As mentioned, this piece exists entirely within the diminished scale. In prior articles, musical examples have been derived from seven note diatonic scales. See HF February 2008 for more. The diminished scale, on the other hand, is octatonic, containing eight notes per octave. While diatonic scales are made up of a combination of whole and half steps (a half step being a distance of one fret), the diminished scale has a symmetrical construction. Its formula is a repeating sequence of whole step – half step. In the included exercise the notes are, accordingly, A – B – C – D – Eb – F – F# – G#. In a sense, the diminished scale (like its white bread cousin the whole tone scale – six notes per octave a whole step at a time) is something of a “stunt scale.” It sounds slightly exotic and unusual. Also, owing to its symmetry, it can be moved three frets (the interval of a minor third) up or down and still be the same set of notes. It can be easy to get lost in the infinite diminished labyrinth. But once you understand how it fits together with other scales the applications themselves can be infinite.

By the way, now that the diminished scale has been described, it won’t actually be played in the accompanying piece. Why did I waste your time? That’s just how I get down. Actually, the patterns contained are derived from and based on the diminished scale. The basic building block of the Diminished Labyrinth is (note-to-note) root – minor third – flat fifth, or with respect to the scale, first note, third note, seventh note. This pattern repeats, moves and mutates around the noted three fret distance.


This piece contains wide stretches and angular intervallic leaps. As such, the middle finger is never used (unless perhaps directed at the author). Stretches of three frets which would normally be assigned to the index and pinky fingers now often use an index-ring combination in context. As ever, keep the wrist dropped and thumb planted loosely at the middle of the back of the neck. While transitioning between positions make sure to keep fingers close to the fretboard, paying special attention to the vestigial middle finger. Even though it isn’t being used it should not be flailing about and wasting energy.


If you’ve been slaving away over previous entries such picking as directed here may be becoming second nature. Looking at just the series of down- and up-strokes may may be a baffling proposition. However, once the concept of directional picking (the economic and logical choice of stroke) is absorbed, the picking instructions won’t even be necessary. One pitfall of sweeping across adjacent strings with a single swipe, of course, is the tendency to become rhythmically lax. Make sure to pay special attention to keeping steady. Try to practice with a consistent source such as a metronome or grandfather clock. The metronome will be adjustable and portable, of course, so you might want to lean in that direction. Use compact picking motions for precision always and speed when necessary.
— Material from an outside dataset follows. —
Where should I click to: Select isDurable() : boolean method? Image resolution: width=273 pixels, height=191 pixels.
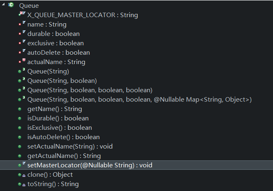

It was mentioned above that diminished patterns fit with diatonic patterns. Try superimposing the Labyrinth where you might normally use a minor scale. This example has several notes in common with the minor scale, notes which can be seen as points of departure and return. Even if you don’t necessarily grasp all of the theoretical hoopla, working in such patterns can lend an air of sophistication to your playing. For a completely mind boggling discourse on similar musical ideas hunt down a copy of Nicolas Slonimsky’s Thesaurus of Scales and Melodic Patterns.